An important aspect of CANFAR is that this means that one is not restricted in what code can be run. Scientists like to be able to run their own code, and it is often vital, because some the code has to be written to do the analysis they want to do.

Links with industry

As a member of the National Research Council Canada, which is part of the Canadian Government, rather than a university, an important part of our work is to cultivate links with local businesses. The data mining portion of my work provides a natural route to this, because it provides the ability to find useful information from large amounts of real-world data. Astronomy data may seem esoteric, and somewhat "not of this world", but it shares a great deal with more down-to-Earth data such as medical images, pharmaceuticals, behaviour of customers, social networks, and so on. The data mining methods used on the astronomy data can be applied to all these other data.
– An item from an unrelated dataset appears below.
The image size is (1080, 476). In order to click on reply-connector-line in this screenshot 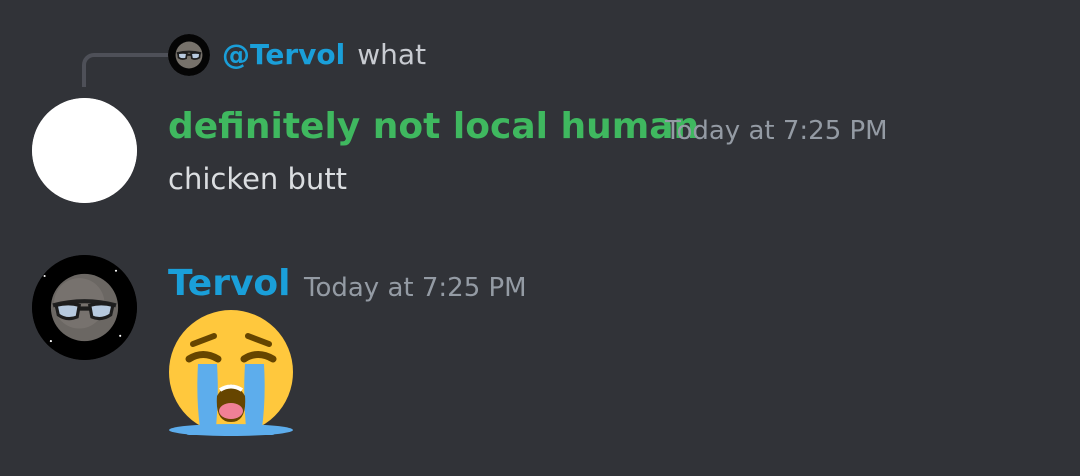, I will do `click(125, 70)`.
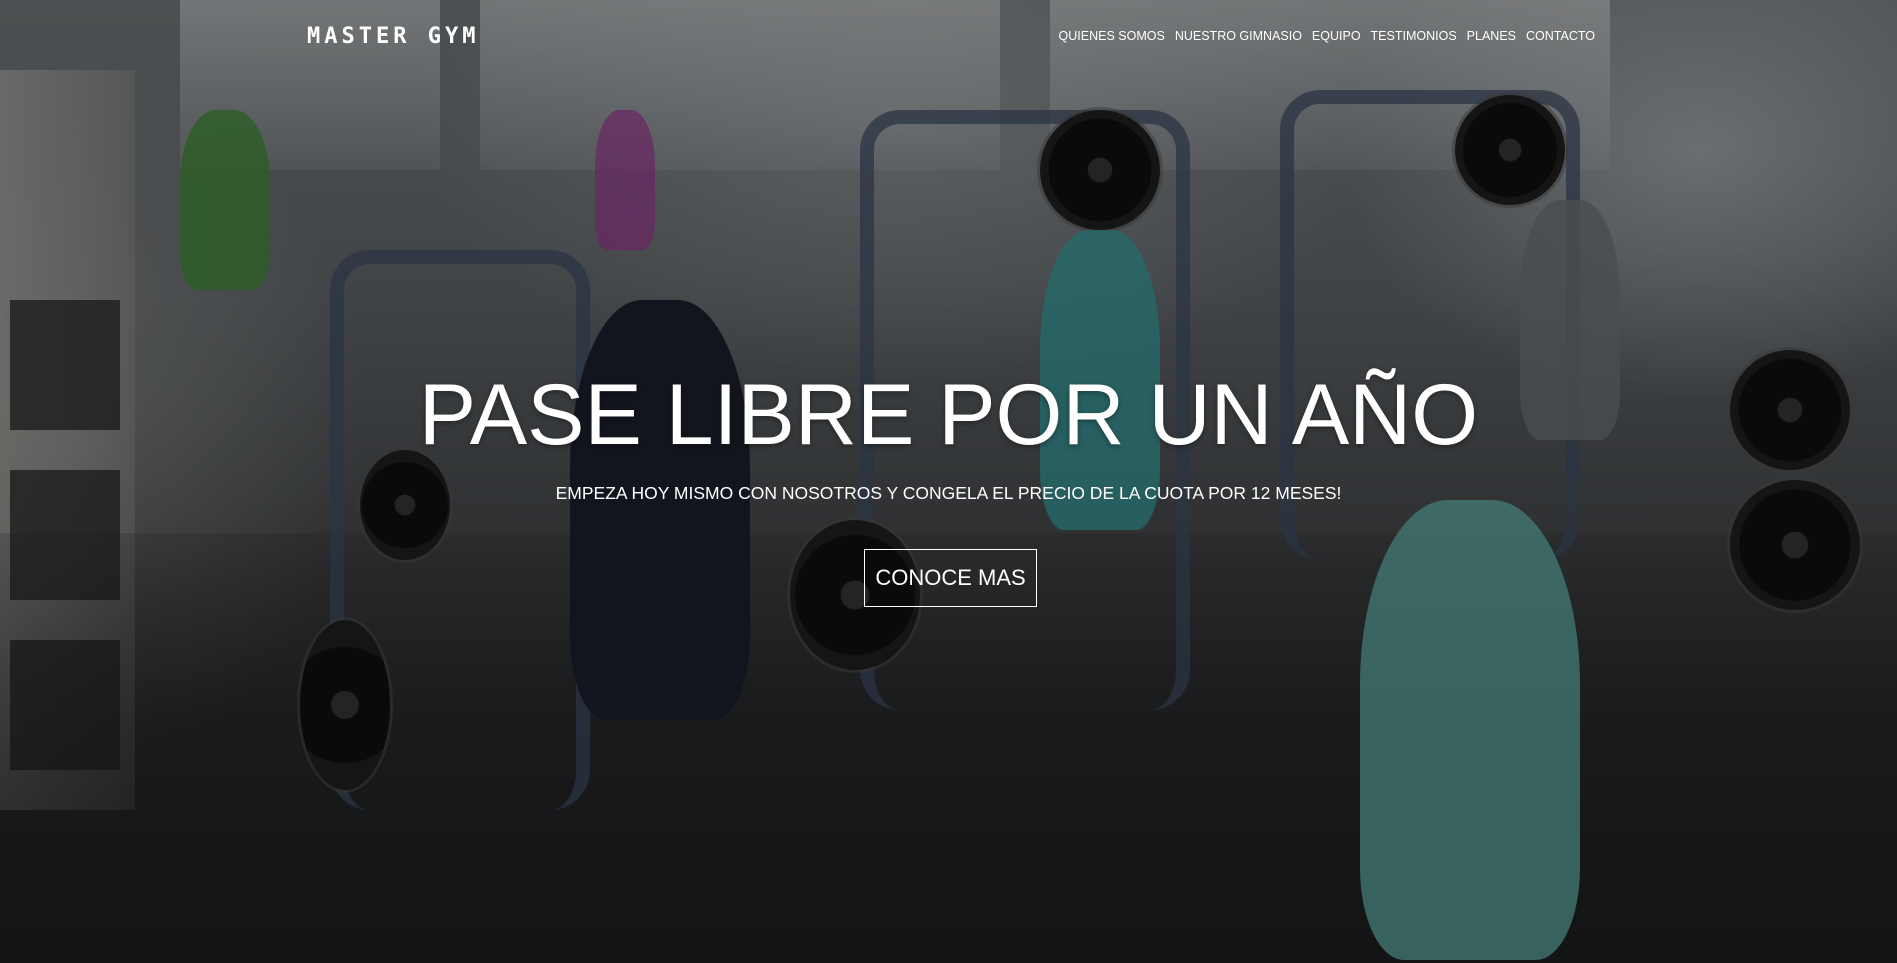 This screenshot has width=1897, height=963. Describe the element at coordinates (1112, 36) in the screenshot. I see `nav-item-quienes-somos: QUIENES SOMOS` at that location.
The World's First Science Analytics Cloud

With this in mind, we are collaborating with the Fastlab, a group at the Georgia Institute of Technology in Atlanta, who are the world's largest dedicated to machine learning, which is another name for data mining: training computers to find useful patterns in data. Originally a purely academic group, they have now produced a commercial software product, Skytree, which is designed to be the first large scale industrial-strength machine learning software.

We have placed the Skytree software on the Canadian Astronomy Data Centre's CANFAR cloud computing system (mentioned above), and it is available to be used on all 500 of CANFAR's processors simultaneously. Yet another name for data mining, machine learning, etc. is analytics, and we have thus created the world's first Science Analytics Cloud. This is ahead of what both other science institutions, and businesses, even in places such as Silicon Valley in California, are currently doing.